Ce reportage permet d'illustrer combien des commémorations peuvent aussi avoir une dimension diplomatique et politique importante puisqu'il apparaît clairement, selon les commentaires, que cette cérémonie à Noyelles-sur-mer doit servir les relations entre la France et la Chine et permettre un rapprochement entre les deux pays. Depuis le début des années 2000, la croissance économique chinoise fait de ce pays un partenaire incontournable, même s'il continue de vivre sous la dictature du parti communiste.

Les images d'archives montrant des travailleurs chinois en activité lors du premier conflit mondial témoignent de la nature des travaux, pénibles et dangereux, qui leur avaient été réservés, comme par exemple l'enterrement des corps, le déminage, la construction de voies ferrées. Ces images montrent également que ces travailleurs vivaient sur le sol français de façon communautaire, avec leurs coutumes et leurs traditions. Cela ne leur était pas spécifique puisque l'on constate la même chose pour l'ensemble des populations étrangères ou d'origines coloniales venues travailler ou combattre en France durant la Première Guerre mondiale. La présence de Jacques Toubon peut surprendre sur les images, puisqu'en 2002 l'ancien garde des Sceaux n'occupe pas de fonctions politiques à l'échelle nationale. Sans doute est-il là simplement en tant que maire du XIIIe arrondissement de Paris, où se trouve la communauté chinoise la plus importante résidant en France.

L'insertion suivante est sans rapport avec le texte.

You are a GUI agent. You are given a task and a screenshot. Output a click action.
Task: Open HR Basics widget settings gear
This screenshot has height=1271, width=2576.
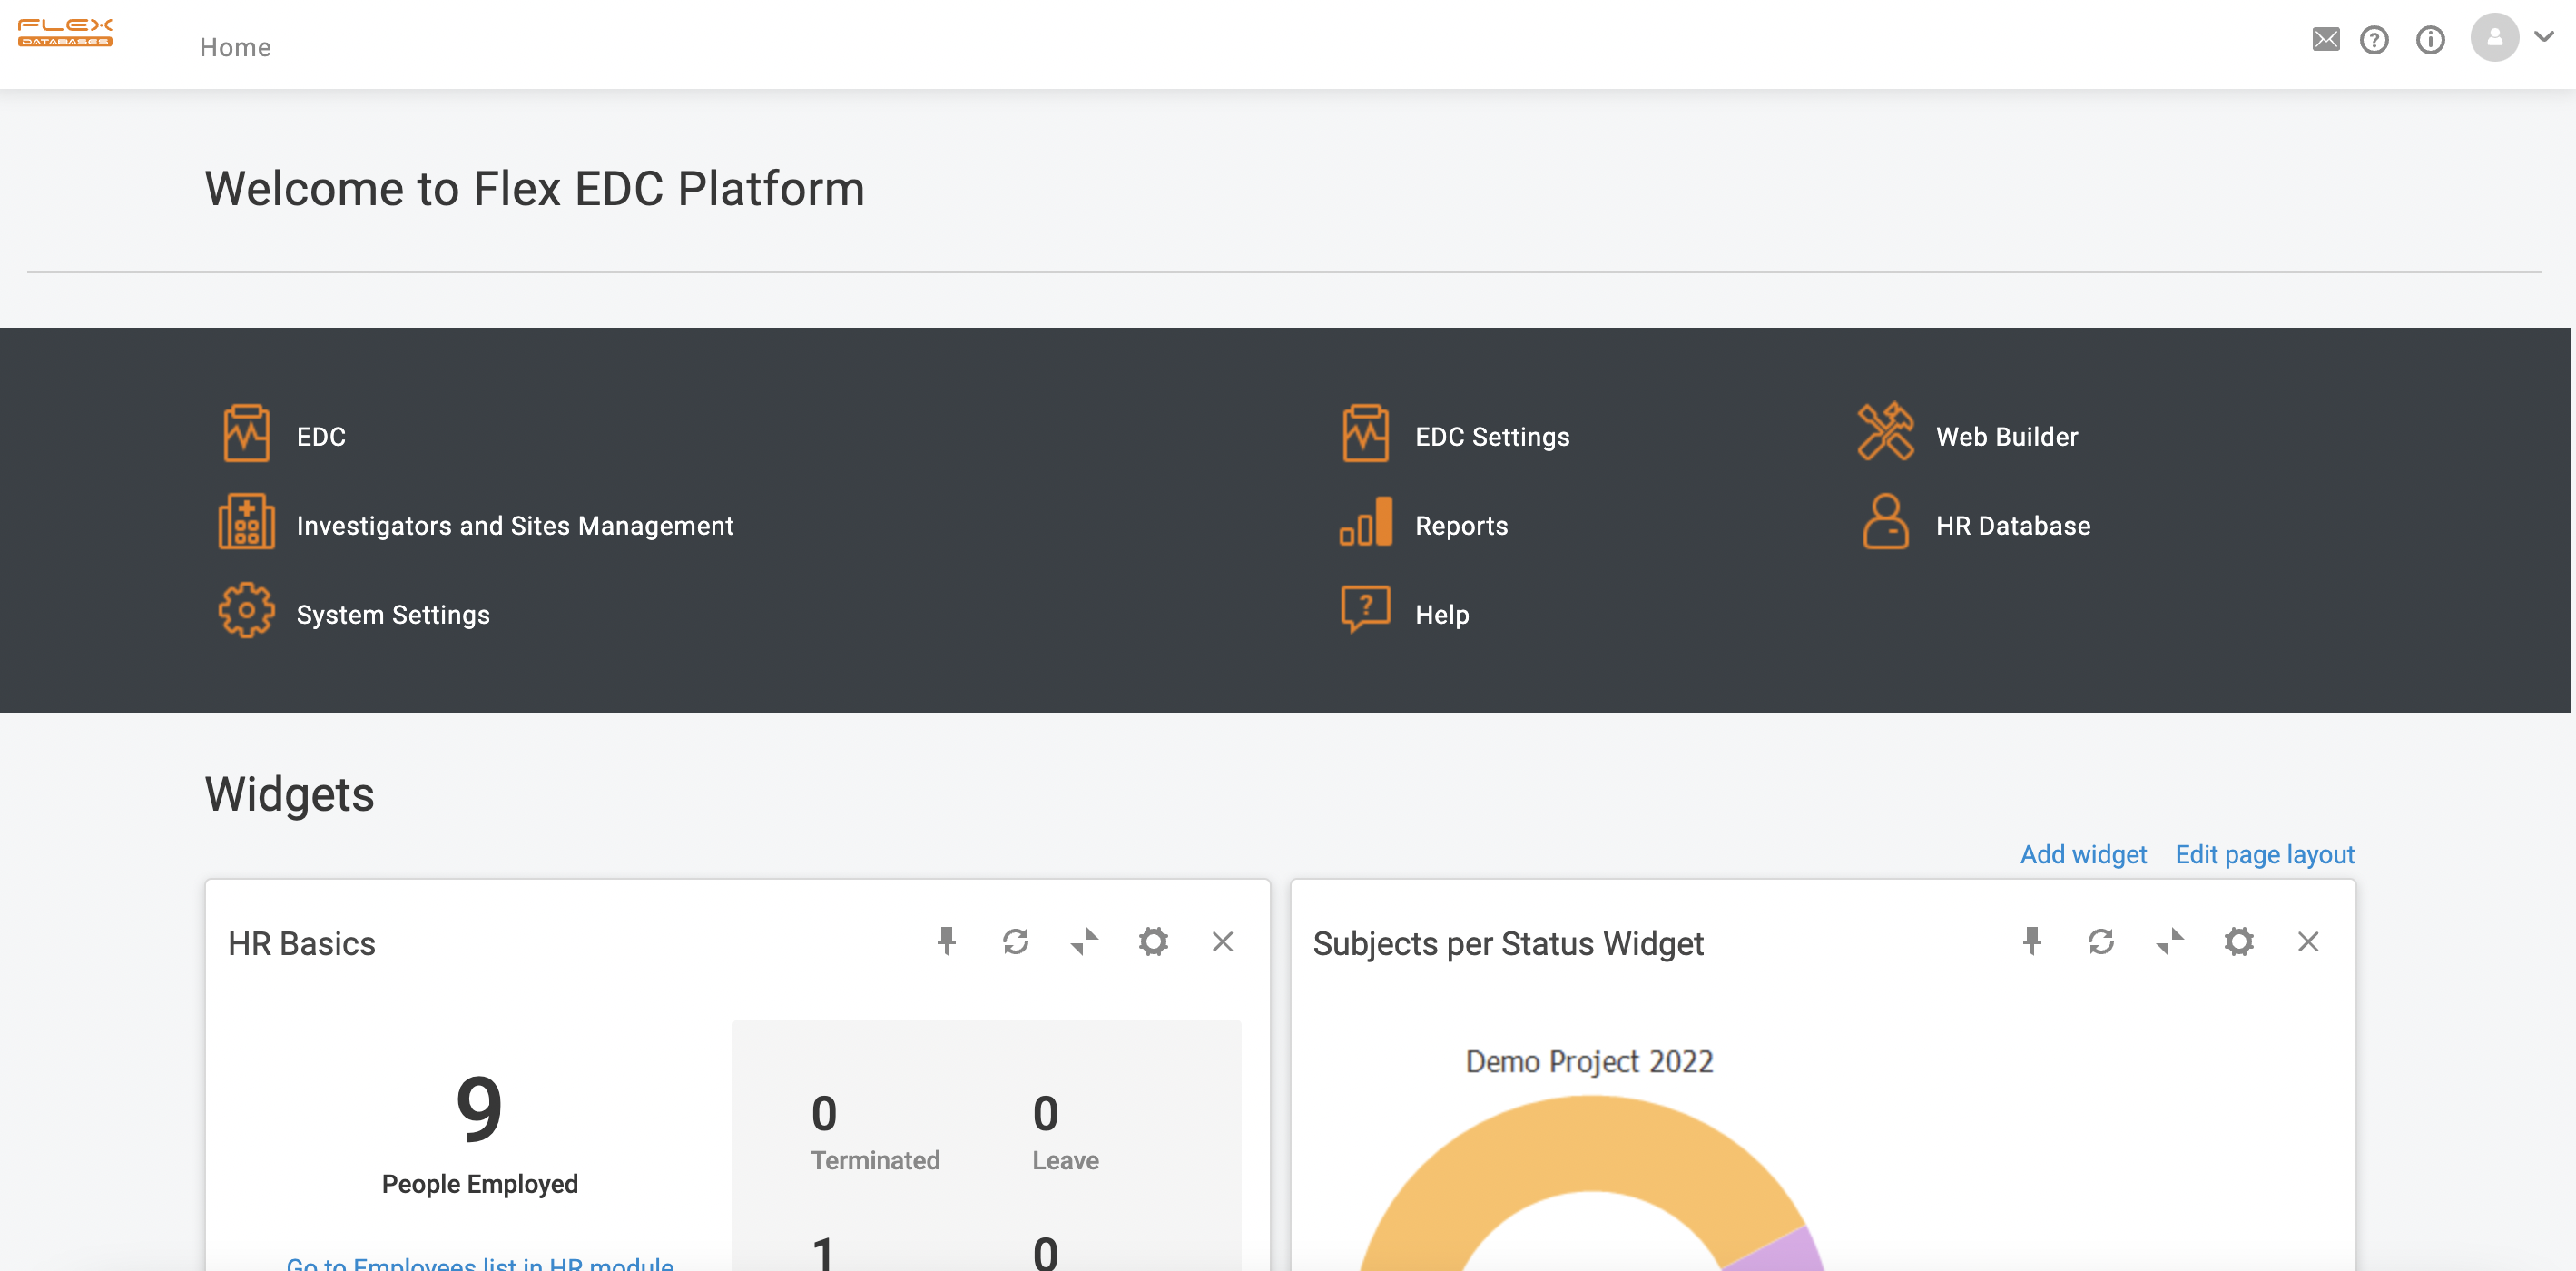coord(1153,941)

Peu connue et peu étudiée, cette présence chinoise en Europe au cours du premier conflit mondial peut-être appréhendée à partir d'un témoignage, celui de Gu Xingqing, intitulé Souvenirs de mon travail dans la guerre européenne. Ce travailleur chinois, né à Shangaï en 1894, travailla entre 1916 et 1918 en France et en Belgique, comme interprète auprès des Britanniques. Il rapporta après la guerre les conditions de travail particulièrement dures auxquels furent soumis ses compatriotes. Parmi les 3000 ouvriers chinois qui travaillèrent dans les usines du Creusot se trouvait également le futur premier secrétaire du Parti communiste chinois, Deng Xiaoping.